Mahkemece, benimsenen bilirkişi raporuna göre, davacının iddia ettiği üzere aracın 2012 model olmadığı, zira Sanayi ve Ticaret Bakanlığı’nın 17.12.2012 tarihli Resmi Gazete de yayınlanarak yürürlüğe giren Motorlu Araçlar ve Römorkların Model Yılının Belirlenmesi Hakkındaki Tebliği’n 4-a maddesi gereğince model yılının aracın imal edildiği veya montajının yapıldığı yerde araç sevke hazır hale geldiğinde düzenlenen uygunluk belgesinin imzalandığı tarih esas alınarak belirleneceği, 23.07.2011 tarihli Resmi Gazete’de yayımlanarak yürürlüğe giren Motorlu Araçlar ve Römorkların Model Yılının Belirlenmesi Hakkındaki Tebliği ‘nin 5.maddesi ile geçici 1.madde uyarınca Ağustos 2011 tarihinden 31 Aralık 2011 tarihine kadar imal edilen araçların 8.maddenin 1.fıkrasında belirtilen S.GM. 2010-13 tebliğinin 4.maddesine göre 2012 olarak kabul edileceği düzenlemesinin bulunmasına ,dava konusu aracın da uygunluk belgesi tarihinin 01.08.2011 olmasına göre, dava konusu aracın model yılının 2012 olduğunun anlaşıldığı,davacının eksik olduğunu iddia ettiği aksesuarlarla ilgili teslimden sonraki 8 gün içinde itiraz etmediği,satış sözleşmesinin yapılması aşamasında araçta açıkça gözüken ayıpların kontrolünün gerektiği ve davacının modelden kaynaklı bir zararının doğmadığı belirtilerek davanın reddine karar verilmiş,hüküm süresinde davacı vekilince temyiz edilmiştir.

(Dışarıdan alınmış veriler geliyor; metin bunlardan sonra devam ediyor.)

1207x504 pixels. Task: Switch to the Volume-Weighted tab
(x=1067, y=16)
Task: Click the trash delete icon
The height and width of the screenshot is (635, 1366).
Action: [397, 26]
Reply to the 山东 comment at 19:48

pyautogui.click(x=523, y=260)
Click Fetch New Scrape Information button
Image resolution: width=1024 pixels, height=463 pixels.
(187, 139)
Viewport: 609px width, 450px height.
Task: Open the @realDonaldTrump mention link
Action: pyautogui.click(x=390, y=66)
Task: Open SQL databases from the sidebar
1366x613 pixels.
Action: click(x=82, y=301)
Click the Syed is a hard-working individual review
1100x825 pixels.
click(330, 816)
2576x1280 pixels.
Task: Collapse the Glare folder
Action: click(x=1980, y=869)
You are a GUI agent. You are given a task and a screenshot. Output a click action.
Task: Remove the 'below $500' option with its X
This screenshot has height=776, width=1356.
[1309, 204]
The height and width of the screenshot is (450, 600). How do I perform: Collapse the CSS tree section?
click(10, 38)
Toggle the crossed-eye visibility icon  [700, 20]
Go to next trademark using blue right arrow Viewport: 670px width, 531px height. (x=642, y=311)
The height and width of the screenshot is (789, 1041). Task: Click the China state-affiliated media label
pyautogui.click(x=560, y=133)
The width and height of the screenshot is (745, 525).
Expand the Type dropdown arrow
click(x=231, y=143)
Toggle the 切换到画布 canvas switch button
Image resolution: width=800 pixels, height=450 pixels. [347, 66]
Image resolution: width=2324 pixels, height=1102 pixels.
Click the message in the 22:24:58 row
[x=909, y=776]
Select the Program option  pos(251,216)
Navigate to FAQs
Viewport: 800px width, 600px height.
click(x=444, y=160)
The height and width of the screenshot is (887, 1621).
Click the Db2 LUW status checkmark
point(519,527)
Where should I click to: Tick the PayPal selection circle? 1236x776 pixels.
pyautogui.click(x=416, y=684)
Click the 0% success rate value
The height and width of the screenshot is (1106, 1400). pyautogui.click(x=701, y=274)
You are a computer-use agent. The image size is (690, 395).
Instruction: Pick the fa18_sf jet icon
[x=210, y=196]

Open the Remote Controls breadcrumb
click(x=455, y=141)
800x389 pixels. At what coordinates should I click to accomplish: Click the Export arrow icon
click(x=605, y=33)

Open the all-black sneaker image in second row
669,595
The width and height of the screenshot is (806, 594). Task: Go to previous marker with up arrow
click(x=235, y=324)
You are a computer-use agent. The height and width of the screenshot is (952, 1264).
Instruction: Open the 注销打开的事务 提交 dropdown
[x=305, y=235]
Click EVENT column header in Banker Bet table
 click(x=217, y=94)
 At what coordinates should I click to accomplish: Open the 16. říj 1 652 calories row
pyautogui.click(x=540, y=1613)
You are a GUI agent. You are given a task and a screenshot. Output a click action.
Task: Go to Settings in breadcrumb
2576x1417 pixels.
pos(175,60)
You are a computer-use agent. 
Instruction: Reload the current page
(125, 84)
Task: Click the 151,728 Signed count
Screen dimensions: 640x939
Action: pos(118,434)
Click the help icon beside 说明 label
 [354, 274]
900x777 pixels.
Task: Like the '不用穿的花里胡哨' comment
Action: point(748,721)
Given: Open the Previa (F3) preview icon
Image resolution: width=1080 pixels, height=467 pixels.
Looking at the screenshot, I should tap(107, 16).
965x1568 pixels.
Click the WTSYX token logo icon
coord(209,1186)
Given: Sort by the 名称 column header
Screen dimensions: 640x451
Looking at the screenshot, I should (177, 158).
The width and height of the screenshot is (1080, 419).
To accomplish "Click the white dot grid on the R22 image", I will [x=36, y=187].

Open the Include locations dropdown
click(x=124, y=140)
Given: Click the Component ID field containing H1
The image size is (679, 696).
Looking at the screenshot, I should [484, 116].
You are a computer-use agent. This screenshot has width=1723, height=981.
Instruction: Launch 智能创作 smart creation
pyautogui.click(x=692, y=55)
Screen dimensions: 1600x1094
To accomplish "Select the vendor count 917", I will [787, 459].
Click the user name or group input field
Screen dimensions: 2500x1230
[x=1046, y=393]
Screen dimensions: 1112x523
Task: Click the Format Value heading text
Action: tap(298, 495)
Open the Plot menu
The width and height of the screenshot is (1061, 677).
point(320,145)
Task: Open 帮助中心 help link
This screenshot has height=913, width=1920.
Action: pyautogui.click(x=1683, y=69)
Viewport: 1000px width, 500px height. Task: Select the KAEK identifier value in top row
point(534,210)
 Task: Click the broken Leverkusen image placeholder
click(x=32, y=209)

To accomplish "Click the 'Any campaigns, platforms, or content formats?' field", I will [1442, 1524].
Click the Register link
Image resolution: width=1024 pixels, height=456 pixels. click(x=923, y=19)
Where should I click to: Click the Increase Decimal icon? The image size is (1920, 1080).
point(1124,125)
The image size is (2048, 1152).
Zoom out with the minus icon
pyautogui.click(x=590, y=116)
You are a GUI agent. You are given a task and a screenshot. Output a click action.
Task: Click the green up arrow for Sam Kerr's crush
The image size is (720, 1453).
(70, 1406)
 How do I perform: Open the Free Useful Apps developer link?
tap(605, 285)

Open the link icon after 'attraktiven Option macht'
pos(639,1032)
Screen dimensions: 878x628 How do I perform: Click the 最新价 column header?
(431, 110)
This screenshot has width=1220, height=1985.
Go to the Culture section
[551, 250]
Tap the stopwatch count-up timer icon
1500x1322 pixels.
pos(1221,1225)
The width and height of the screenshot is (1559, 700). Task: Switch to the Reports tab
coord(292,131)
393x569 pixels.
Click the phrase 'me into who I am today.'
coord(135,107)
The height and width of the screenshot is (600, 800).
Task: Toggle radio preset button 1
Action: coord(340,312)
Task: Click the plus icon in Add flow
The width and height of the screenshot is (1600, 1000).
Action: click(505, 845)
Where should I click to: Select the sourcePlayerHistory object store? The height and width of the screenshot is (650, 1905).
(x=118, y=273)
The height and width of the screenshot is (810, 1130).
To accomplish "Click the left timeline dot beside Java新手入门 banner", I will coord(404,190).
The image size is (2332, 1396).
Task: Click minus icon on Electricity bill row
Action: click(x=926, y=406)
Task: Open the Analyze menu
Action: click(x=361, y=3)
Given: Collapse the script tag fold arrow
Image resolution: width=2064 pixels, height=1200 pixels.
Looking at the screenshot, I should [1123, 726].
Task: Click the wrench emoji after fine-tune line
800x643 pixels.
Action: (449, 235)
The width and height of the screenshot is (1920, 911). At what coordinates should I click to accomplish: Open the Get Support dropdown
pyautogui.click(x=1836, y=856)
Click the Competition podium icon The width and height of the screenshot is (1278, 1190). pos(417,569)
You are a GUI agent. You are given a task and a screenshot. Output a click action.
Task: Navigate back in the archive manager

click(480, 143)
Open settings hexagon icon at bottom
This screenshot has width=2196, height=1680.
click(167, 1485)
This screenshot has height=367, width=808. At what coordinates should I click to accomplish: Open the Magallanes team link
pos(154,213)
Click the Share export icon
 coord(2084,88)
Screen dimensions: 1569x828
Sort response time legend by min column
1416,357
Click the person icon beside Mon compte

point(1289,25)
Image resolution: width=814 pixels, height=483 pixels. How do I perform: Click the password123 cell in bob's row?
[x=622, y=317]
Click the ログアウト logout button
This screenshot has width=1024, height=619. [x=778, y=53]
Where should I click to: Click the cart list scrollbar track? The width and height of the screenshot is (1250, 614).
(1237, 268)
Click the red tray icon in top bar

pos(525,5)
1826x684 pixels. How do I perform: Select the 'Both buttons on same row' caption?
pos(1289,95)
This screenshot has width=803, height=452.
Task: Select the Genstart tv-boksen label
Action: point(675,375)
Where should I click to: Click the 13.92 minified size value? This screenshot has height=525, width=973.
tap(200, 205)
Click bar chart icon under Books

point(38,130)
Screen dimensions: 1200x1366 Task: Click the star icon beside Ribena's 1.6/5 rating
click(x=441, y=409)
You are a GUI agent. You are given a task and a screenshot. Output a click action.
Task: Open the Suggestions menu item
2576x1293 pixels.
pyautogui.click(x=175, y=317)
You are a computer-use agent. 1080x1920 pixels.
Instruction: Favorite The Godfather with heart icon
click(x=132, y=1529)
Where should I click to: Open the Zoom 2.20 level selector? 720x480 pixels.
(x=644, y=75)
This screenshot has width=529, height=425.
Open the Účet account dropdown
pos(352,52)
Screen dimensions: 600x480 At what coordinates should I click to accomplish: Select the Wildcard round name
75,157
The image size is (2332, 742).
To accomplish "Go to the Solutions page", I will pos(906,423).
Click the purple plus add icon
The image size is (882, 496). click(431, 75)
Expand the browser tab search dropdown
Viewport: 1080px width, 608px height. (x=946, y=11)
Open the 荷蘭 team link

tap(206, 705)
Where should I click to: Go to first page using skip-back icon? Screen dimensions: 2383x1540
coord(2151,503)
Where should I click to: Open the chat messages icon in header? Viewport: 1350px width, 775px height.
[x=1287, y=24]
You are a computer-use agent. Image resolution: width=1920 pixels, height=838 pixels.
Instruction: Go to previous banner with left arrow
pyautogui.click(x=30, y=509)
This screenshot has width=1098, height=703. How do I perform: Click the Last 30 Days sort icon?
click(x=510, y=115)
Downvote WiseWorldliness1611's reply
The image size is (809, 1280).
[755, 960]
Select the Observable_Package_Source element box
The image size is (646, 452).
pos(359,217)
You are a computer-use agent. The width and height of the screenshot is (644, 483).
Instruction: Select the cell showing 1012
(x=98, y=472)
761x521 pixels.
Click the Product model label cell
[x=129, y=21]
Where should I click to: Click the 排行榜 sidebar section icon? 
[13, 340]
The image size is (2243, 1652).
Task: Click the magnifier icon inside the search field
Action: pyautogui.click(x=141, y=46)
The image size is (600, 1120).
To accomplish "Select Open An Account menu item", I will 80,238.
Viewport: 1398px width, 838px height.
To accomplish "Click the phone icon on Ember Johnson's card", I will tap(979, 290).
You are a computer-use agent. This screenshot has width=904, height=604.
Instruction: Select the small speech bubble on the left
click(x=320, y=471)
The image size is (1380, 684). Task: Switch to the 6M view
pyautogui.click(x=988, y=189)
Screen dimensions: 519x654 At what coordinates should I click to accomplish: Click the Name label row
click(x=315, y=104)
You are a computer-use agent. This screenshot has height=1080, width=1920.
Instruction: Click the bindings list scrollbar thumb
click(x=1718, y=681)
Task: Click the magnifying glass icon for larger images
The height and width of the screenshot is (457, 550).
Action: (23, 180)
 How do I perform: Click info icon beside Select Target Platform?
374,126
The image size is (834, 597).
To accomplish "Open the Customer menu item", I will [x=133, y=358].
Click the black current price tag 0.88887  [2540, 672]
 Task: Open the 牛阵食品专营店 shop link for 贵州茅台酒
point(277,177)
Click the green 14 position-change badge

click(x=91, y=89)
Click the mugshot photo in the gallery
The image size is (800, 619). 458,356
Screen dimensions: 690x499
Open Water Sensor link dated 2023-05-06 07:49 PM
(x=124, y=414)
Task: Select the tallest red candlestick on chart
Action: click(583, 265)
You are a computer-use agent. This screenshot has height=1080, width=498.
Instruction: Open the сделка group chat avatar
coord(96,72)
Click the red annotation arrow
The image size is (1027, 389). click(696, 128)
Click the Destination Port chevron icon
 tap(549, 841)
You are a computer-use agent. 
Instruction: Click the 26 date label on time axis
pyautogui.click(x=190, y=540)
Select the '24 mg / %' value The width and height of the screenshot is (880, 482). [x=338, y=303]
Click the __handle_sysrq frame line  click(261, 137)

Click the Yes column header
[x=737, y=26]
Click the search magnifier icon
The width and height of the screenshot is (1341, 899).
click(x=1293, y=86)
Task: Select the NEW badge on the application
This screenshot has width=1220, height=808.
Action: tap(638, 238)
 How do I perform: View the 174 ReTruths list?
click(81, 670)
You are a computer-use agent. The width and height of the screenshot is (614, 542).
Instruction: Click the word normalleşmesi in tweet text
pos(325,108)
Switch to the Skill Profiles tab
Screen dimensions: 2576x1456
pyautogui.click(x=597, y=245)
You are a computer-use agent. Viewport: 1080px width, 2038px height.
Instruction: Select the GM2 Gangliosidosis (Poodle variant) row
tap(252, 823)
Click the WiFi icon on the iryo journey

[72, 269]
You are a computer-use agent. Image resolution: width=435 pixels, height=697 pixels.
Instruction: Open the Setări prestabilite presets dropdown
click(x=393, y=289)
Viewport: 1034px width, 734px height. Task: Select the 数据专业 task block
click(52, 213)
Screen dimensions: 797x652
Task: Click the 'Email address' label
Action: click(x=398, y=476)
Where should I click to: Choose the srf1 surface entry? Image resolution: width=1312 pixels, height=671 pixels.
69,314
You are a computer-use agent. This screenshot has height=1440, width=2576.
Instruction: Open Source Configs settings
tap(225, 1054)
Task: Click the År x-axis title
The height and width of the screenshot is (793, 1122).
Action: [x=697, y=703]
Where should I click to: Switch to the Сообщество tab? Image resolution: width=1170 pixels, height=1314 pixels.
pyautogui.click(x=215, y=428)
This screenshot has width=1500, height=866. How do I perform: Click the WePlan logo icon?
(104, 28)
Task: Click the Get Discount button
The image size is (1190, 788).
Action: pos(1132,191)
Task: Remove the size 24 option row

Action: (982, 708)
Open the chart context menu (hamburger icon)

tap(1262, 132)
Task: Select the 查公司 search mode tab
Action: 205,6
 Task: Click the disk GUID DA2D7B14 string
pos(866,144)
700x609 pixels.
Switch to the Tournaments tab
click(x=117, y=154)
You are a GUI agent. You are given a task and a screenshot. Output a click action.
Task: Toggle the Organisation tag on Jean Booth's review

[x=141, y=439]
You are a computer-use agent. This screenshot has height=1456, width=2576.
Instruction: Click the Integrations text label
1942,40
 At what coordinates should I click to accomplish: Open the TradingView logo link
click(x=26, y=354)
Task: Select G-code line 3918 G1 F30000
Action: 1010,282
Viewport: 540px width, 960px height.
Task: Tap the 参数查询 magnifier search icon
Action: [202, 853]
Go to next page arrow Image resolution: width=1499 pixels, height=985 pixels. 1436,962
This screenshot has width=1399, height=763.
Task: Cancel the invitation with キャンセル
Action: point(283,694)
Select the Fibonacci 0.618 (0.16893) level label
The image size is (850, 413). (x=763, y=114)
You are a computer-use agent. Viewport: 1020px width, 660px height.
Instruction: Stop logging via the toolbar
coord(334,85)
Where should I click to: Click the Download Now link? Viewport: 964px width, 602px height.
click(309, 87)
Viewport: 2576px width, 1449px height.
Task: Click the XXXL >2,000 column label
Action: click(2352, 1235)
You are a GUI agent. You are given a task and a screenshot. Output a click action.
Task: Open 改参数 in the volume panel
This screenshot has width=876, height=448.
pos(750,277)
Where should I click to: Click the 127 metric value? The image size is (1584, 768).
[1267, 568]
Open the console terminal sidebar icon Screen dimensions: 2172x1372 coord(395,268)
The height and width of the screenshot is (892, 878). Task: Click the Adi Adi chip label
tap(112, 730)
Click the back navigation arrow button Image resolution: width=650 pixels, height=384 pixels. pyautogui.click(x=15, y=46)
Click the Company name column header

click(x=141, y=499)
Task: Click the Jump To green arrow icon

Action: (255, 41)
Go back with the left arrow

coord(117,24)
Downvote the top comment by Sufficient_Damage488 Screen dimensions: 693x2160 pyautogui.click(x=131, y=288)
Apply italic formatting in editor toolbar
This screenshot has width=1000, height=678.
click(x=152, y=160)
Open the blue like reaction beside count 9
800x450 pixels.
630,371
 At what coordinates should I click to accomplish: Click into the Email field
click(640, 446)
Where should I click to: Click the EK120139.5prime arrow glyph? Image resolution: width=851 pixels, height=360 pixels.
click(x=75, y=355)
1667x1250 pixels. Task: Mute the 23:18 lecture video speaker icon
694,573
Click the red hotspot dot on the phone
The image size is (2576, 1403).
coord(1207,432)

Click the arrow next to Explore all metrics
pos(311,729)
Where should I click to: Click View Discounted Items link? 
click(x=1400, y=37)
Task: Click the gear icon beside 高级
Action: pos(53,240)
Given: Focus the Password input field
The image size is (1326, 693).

Dosyadaki yazılara kararın dayandığı delillerle gerektirici sebeplere, delillerin takdirinde bir isabetsizlik bulunmamasına göre, davacı vekilinin yerinde görülmeyen bütün temyiz itirazlarının reddiyle usul ve kanuna uygun bulunan hükmün ONANMASINA, aşağıda yazılı onama harcının temyiz edenden alınmasına, 27/02/2017 gününde oybirliğiyle karar verildi.